* Selected excerpt *
On a happier note, no such training is wasted and all tug personnel learned masses of value which will pay dividends in the future: fuel economy; minimising cavitation – thus less wear and tear; precision-driving – therefore less damage to ships, tugs and infrastructure; tow-rope use, types and qualities etc. The Holy Grail of mastering one’s ‘tool-box’ of tug-driving skills is the performance of the “Competency Circuit” within a specified time. This circuit training is not just for trainees but ensures that all tug-masters’ skills can be quickly honed – especially after a period of absence. All four trainees are keen to progress a very promising start.

Arie also introduced the concept of the annual audit, which has been taken up by several ports in Australia. It is this verification process which provides resilience. Some skills acquired and honed may only ever be used once in the course of one career – but may prevent serious damage to personnel, tug or ship. Without a shadow of doubt, Arie’s visit has been of immense value to the port and we look forward to continuing the momentum thus imparted (see “full inertia turn manoeuvre”).

Capt Hugh O’Neil – Pilot, Port Otago, New Zealand

Capt Hugh O’Neil

I had been operating a uni lever ASD for four years with limited training before getting the opportunity to be trained under the watchful eye of SeaWays Captain Arie Nygh.


Training for module one uni lever, Arie quickly picked up on all the bad habits I had taken on over this period. He soon had me up-to speed gaining confidence and finesse until I could master the competency course.


Aries training system helped me to understand the dynamics of tug handling and hone my skills to a high standard.


This improved my knowledge and technique and enabled me to be more efficient and safer operating the tug.


Recently I attended SeaWays training in Portsmouth UK under the guidance of Captain Steve Sandy. Module’s one and two combi lever training on a state of the art simulator.


Amazing facility, high tech and completely realistic, a very relaxed atmosphere with plenty of time and instruction to complete all sections of the syllabus.


Again, this training was to a high standard from very experienced Tug Masters with a wealth of knowledge. I not only gained practical knowledge but also learned the physics of tug handling, interaction between the tug and the ship.


After completing the course I have taken command of a modern Z tech combi lever tug working at Barrow Island in Western Australia and now putting all the training into practice.


The SeaWays training has enabled me to operate with confidence and safety and allowed me to advance my career. I highly recommend SeaWays training to all Tug Masters.


Rgds Steve Linton


Steve Linton

Dear Arie,

I’ve written this recommendation of your work to share with other LinkedIn users.


Details of the Recommendation: “Arie has over the years shown great commitment and professionalism in the special field of safety and competence management of harbour and terminal towage. His development of training and assessment methodology to provide standard to safety and efficiency to these operations is remarkable.


Having worked on the same field I’ve always find Arie a first class professional with ability to both communicate his view, but also to listen and evaluate others as well as see details but also understand the big picture, both in local but also in global perspective.”


Capt Jarkko Toivola

Chief Maritime Specialist, Head of Winter Navigation Unit at Liikennevirasto / Trafikverket / Finnish Transport Agency

Capt Jarkko Toivola

“The seaways training course modules one and two is without doubt the most frustrating but yet rewarding courses I have attended.


I found an excellent balance between theory and practical.  The training was delivered by a number of professional, dedicated and enthusiastic instructors, each of them leaders in the field of ASD and Harbour towage.

* Source data *
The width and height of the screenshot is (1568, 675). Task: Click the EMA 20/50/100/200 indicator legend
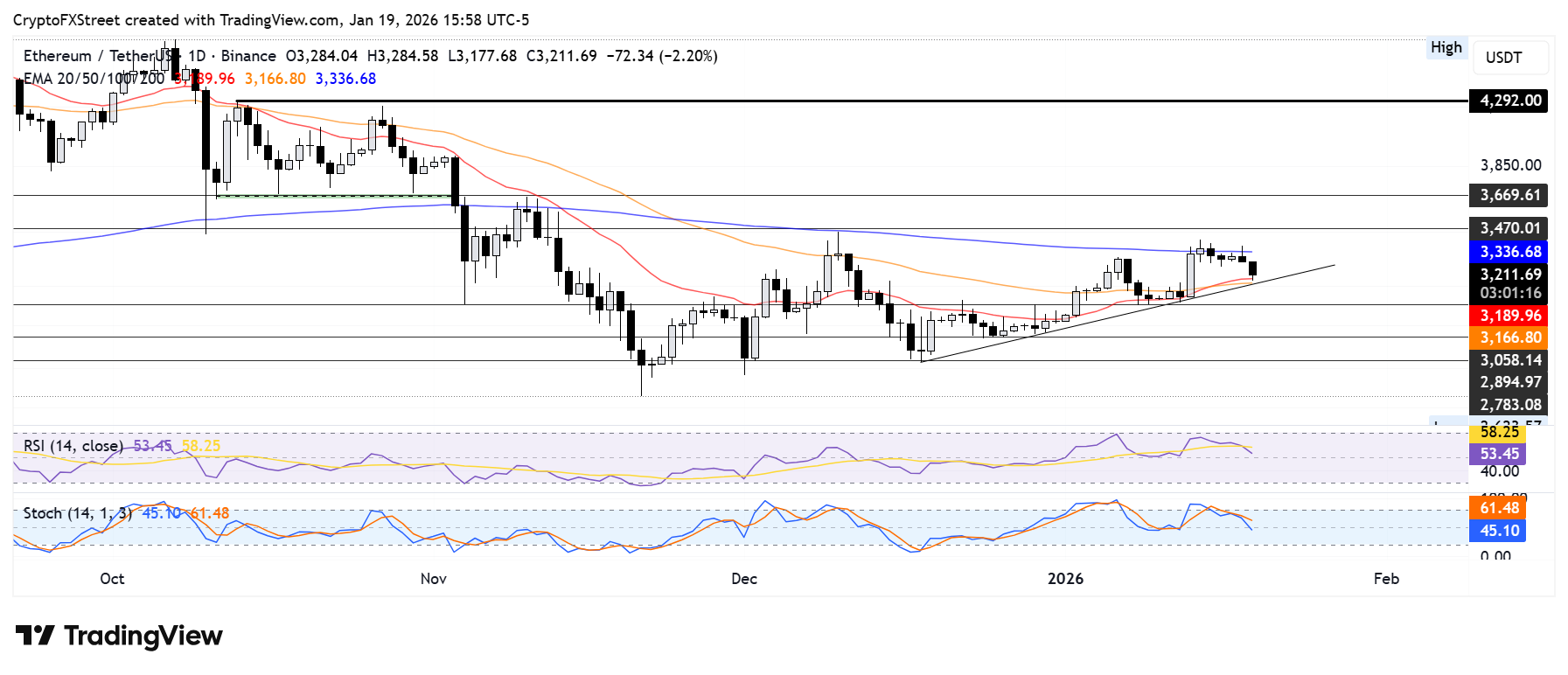(93, 79)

* Given problem 1 *
List every person named in the testimonials on tug training.
* Given problem 2 *
Answer these from the testimonials on tug training:
(a) How many trainees are said to be keen to progress a very promising start?
(b) In what city did the simulator training for combi lever modules one and two take place?
(c) Where is the modern Z tech combi lever tug working?
* Given problem 3 *
Write the next few sentences of the testimonials on tug training, picking up after the last line.
The material that comes after the testimonials on tug training is separate from them.

* Written answer 1 *
Arie Nygh
Hugh O'Neil
Steve Sandy
Steve Linton
Jarkko Toivola

* Written answer 2 *
(a) Four
(b) Portsmouth, UK
(c) Barrow Island in Western Australia

* Written answer 3 *
The training had a strong focus on ASD/Towage safety and provides you with the tools to respond positively to emergency situations”


Steve Wall

OMSA Tugmaster on Chevron’s Gorgon Project


Steve Wall

Seaways training module 1 and 2 has been one of the most beneficial courses I have completed in my career. As a Master who had only driven twin screw vessels, this course has opened more opportunities and defiantly helped me get into the Harbour towage industry.


After doing the training on the BMSC simulator and then doing the same on the real tug I already had a clear mind about what I needed to do to move the tug in a controlled manner. I also found that the simulator had very similar interaction around the ship as to the real thing, which gave me a great understanding of what was happening when I did this around a real ship.


A big thank you to Seaways, I can see that Capt Arie Nygh is dedicated in training Tug Masters around the world and making our industry a safer place.

Zac Maddern

G’day Arie,


Just wanted to send you a quick note.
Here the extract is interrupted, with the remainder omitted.